Austrian Nazi official and war criminal (1896–1980)

Rudolf Creutz (6 April 1896 – 8 July 1980) was an Austrian Nazi and a high-ranking member of the SS during World War II. He was involved in the implementation of racial resettlement programs in the Occupied Territories and was convicted of war crimes by the Allies in 1948.

== Life ==
Rudolf Creutz was born in the city of Trieste on 6 April 1896, when it was part of Austria-Hungary. He married the Countess Marie Margarethe Christiane Rességuier von Miremont and the couple had one son. Creutz became a member of the Nazi party (member no. 2,367,675) and the SS (member no. 77,813), reaching the rank of SS-Brigadeführer on 9 November 1943.

Creutz became a deputy of Ulrich Greifelt, an SS Major General and Chief of Staff of the Reichskommissariat for the Consolidation of German Nationhood (Reichskommissariat für die Festigung des deutschen Volkstums) or RKFDV. This was an SS organization tasked with Hitler's Heim ins Reich and Germanization initiatives during World War II. The RKFDV's responsibilities were the "final return of ethnic Germans to the Reich," the "elimination of harmful influences," and "the design of new German settlement areas by trans-location". Creutz was head of RKFDV Office A which operated the "Wiedereindeutschungs" program, whereby orphans in occupied territories were selected according to their "racial appearance" and forcibly removed to Germany to be adopted by "Nordic parents". These children were orphans primarily because their parents had already been sent to concentration camps.

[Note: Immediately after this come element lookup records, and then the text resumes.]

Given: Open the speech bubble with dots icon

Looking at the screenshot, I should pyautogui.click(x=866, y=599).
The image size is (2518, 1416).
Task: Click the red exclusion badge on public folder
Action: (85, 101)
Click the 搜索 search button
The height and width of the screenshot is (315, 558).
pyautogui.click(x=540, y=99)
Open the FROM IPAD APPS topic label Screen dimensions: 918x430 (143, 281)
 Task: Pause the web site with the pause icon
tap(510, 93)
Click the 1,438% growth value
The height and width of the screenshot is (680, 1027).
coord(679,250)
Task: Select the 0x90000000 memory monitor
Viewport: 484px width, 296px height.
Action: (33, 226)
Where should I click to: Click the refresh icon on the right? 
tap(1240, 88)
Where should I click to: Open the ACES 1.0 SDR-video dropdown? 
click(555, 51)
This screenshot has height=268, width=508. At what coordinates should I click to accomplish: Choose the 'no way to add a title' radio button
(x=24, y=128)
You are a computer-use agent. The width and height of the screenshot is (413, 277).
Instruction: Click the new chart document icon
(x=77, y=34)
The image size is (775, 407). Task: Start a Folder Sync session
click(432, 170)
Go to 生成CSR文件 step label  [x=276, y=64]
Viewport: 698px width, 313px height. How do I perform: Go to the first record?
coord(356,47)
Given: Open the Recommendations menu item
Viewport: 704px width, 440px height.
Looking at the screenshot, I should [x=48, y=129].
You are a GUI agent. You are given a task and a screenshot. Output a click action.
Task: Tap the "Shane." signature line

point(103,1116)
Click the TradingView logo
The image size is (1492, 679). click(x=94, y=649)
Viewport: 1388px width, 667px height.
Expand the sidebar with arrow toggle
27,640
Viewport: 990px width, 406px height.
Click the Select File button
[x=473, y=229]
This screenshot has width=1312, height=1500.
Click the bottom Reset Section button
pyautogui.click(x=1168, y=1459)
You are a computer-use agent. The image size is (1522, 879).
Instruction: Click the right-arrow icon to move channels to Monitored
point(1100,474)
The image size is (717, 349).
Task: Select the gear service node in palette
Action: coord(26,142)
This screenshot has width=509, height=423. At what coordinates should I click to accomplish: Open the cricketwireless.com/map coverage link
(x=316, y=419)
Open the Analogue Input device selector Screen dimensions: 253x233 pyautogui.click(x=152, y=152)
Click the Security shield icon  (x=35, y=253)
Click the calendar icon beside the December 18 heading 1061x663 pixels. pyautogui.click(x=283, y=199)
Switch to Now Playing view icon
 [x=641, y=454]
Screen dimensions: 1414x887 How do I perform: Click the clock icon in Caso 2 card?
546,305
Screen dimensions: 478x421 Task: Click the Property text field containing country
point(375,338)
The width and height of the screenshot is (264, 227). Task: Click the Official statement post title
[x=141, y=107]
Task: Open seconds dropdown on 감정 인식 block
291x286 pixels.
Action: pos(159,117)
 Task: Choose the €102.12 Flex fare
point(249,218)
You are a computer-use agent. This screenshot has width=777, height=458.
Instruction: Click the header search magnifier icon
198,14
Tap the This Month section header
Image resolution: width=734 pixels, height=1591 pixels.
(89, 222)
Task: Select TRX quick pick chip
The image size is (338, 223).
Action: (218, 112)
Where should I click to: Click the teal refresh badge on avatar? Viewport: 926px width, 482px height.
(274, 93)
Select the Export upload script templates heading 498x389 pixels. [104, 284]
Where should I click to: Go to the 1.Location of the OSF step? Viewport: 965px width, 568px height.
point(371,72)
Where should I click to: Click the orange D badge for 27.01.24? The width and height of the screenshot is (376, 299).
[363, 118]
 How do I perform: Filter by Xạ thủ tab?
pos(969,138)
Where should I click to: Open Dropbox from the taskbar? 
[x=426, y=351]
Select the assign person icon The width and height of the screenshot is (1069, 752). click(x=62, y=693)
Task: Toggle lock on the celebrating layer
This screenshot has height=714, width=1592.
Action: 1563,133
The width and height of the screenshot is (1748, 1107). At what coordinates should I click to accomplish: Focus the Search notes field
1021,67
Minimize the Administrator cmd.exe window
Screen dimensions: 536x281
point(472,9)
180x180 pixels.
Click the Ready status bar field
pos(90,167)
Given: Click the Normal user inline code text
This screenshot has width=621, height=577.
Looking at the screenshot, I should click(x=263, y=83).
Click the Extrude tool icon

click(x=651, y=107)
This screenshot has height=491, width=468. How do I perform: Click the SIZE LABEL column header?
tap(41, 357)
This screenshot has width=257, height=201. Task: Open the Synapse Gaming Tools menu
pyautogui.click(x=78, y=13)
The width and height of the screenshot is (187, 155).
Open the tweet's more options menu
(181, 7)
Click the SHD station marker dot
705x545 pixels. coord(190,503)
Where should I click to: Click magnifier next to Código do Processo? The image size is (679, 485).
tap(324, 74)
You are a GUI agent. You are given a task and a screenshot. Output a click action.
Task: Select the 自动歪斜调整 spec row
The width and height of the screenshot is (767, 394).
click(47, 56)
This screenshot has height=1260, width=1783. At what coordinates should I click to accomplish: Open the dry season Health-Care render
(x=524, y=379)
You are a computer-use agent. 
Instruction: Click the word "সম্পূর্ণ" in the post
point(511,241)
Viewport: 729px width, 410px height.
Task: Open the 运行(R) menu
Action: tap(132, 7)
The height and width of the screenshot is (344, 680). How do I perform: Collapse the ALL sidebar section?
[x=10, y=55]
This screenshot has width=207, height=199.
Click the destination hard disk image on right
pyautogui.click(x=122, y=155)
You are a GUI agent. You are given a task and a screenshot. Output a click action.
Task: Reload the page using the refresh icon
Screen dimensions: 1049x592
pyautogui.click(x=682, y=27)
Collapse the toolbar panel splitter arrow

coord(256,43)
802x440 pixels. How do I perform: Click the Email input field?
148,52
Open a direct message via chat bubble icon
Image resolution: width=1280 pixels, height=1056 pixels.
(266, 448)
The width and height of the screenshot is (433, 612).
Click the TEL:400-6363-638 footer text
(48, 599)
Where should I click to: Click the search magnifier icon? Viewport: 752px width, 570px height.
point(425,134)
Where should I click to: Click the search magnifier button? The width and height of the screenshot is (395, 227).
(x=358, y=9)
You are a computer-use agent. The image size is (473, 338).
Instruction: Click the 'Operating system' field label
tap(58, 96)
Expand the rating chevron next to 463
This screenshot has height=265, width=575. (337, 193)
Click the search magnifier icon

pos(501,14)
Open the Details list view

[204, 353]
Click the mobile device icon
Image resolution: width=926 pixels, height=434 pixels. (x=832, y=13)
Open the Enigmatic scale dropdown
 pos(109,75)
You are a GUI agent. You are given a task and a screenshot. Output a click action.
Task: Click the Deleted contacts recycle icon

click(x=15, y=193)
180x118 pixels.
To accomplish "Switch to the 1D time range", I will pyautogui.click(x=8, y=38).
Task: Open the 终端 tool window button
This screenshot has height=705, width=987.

As early as 1941, Creutz was involved in the deportation and resettlement of German families from Lorraine and Luxembourg to Germany, in order to protect them from "undesirable influences" in those areas. He issued detailed instructions on the procedures to be followed and provided progress reports directly to Heinrich Himmler. In 1942, Creutz issued these orders to Reich Governors: "There are a great number of children in former Polish orphanages who, on account of their racial characteristics, must be considered to be children of Nordic parents. These children must be subjected to a racial and psychological selection procedure. Children found to be biologically valuable for the German Reich are to be Germanized." By 1943 these programs had expanded to include the outright abduction of both children and adults. In an eight-page report to Himmler, dated 25 March 1943, Creutz outlined the operations and gave details as to the measures he had ordered: "The selection of persons is to be made by the branch office of the SS Race and Settlement Main Office (RuSHA) in Litzmannstadt (Łódź). Persons found suitable for being Germanized are to be turned over to the individual Higher SS and Police Leaders in Germany proper."

Creutz was arrested by the Allies at the end of World War II. In 1947 he was a defendant in the RuSHA Trial, the eighth trial of the Subsequent Nuremberg Trials. He was charged with crimes against humanity, war crimes and membership of a criminal organization (the SS). On 10 March 1948 he was convicted on the following counts: the kidnapping of alien children, in particular from France, Luxembourg, and Poland; the forced evacuation and resettlement of populations; the forced Germanization of enemy nationals; and the utilization of foreign nationals as slave labor. He was sentenced to 15 years in Landsberg Prison.

Creutz's sentence was reduced to 10 years in 1951, and he was released from prison later that year. He died on 8 July 1980 in Vienna, Austria.